(MATERIAL TO PROCESS)
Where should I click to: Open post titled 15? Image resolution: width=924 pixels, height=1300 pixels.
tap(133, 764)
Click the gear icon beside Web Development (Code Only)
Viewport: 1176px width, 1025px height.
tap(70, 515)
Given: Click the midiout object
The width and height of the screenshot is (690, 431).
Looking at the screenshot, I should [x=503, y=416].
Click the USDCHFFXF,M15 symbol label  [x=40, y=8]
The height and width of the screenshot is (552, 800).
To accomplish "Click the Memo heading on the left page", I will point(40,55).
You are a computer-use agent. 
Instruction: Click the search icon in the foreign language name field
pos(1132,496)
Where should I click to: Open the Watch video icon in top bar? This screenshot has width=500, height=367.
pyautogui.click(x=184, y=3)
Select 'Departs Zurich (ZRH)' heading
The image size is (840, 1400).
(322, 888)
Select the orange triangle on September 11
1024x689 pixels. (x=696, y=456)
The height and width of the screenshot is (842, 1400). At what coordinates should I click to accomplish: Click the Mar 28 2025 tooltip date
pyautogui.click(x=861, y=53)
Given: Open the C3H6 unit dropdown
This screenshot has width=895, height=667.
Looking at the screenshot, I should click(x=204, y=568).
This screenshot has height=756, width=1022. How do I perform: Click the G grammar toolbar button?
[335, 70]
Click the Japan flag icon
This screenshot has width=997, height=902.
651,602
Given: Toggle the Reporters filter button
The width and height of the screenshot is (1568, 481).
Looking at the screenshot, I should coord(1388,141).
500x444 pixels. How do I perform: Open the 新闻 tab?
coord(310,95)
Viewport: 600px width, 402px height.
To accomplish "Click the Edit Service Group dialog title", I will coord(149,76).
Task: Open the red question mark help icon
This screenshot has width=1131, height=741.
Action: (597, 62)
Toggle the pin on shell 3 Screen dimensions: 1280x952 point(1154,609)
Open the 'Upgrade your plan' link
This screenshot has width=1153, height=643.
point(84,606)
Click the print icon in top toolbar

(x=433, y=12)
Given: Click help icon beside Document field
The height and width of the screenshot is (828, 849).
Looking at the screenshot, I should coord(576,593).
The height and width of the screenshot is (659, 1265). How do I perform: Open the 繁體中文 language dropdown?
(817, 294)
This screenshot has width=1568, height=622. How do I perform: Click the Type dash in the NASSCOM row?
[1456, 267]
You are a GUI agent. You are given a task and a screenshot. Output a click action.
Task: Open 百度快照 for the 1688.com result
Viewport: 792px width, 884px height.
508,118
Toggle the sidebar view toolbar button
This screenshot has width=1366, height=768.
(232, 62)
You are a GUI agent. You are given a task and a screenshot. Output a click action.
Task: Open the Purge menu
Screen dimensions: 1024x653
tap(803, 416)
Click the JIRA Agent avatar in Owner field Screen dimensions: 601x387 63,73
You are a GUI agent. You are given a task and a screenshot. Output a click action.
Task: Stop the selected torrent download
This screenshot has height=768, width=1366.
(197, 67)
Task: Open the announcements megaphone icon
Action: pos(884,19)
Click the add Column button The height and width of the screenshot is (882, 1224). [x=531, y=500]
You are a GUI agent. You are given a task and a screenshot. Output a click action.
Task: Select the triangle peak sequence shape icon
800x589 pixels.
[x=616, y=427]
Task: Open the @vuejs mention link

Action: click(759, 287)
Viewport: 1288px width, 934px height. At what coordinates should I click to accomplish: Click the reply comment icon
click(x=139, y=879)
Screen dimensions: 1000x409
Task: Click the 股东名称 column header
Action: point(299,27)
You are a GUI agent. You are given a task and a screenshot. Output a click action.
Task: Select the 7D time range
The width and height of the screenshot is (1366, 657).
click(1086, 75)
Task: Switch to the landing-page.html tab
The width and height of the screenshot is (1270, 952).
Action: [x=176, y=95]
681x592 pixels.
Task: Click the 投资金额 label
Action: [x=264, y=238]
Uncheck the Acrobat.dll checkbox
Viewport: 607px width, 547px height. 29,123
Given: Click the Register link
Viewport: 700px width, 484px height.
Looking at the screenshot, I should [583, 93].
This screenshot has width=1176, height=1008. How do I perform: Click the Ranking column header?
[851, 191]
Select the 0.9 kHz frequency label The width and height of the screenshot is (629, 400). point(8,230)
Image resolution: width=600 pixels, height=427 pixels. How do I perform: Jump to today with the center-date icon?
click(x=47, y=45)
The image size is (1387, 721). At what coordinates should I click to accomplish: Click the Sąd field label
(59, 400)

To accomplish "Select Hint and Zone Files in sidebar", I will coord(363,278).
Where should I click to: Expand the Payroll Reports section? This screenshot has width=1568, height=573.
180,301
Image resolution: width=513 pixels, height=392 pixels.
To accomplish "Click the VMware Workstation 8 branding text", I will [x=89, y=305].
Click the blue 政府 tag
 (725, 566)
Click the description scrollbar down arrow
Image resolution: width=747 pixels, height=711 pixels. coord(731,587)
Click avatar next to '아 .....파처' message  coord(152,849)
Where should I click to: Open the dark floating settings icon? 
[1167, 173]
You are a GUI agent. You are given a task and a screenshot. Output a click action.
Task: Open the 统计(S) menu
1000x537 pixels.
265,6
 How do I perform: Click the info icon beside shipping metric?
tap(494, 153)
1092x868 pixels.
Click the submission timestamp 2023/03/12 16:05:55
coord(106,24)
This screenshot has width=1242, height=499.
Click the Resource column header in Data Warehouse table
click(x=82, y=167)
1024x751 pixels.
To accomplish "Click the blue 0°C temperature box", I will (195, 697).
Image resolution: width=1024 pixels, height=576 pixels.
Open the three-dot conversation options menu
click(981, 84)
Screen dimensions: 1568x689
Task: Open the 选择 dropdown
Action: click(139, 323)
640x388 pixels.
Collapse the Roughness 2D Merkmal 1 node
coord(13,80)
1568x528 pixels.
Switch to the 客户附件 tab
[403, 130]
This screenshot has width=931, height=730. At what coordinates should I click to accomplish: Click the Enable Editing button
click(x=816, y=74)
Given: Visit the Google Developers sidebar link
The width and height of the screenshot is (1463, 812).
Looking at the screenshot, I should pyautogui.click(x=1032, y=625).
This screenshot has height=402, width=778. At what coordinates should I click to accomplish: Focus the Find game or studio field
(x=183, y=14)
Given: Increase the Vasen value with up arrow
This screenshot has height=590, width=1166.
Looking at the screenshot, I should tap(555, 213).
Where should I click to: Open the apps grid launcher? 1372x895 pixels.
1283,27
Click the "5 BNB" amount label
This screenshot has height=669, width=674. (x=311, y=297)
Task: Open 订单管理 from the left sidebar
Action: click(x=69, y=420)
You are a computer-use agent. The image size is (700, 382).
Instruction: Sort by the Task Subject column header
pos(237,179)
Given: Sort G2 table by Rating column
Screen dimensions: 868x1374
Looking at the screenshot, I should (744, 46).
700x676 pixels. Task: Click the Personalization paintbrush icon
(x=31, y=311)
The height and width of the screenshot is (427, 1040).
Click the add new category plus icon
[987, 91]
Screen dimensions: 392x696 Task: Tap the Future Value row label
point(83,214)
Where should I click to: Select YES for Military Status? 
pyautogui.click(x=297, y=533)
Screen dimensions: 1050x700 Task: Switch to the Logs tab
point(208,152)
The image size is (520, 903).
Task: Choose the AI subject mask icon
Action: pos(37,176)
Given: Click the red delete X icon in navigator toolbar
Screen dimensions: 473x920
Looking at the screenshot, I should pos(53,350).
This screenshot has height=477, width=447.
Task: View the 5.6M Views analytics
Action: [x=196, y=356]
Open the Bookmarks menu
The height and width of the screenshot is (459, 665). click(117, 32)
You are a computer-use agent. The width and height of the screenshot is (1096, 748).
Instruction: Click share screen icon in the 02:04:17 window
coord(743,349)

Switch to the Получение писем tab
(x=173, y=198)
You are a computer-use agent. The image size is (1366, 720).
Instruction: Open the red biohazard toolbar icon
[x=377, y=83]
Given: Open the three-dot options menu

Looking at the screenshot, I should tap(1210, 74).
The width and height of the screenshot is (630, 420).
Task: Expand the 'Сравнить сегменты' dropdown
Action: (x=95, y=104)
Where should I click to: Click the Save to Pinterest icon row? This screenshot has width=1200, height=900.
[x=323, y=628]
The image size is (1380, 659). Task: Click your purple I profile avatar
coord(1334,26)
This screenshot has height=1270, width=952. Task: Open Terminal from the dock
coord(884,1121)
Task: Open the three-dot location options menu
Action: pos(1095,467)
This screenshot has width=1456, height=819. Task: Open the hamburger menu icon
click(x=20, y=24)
(End MATERIAL TO PROCESS)
— EXERCISE INSTRUCTIONS —
Nothing should be returned except the lines from the first line of the data above through the line with "Given: Click the midiout object", each one exact.

— RESULT OF THE EXERCISE —
Where should I click to: Open post titled 15? Image resolution: width=924 pixels, height=1300 pixels.
tap(133, 764)
Click the gear icon beside Web Development (Code Only)
Viewport: 1176px width, 1025px height.
tap(70, 515)
Given: Click the midiout object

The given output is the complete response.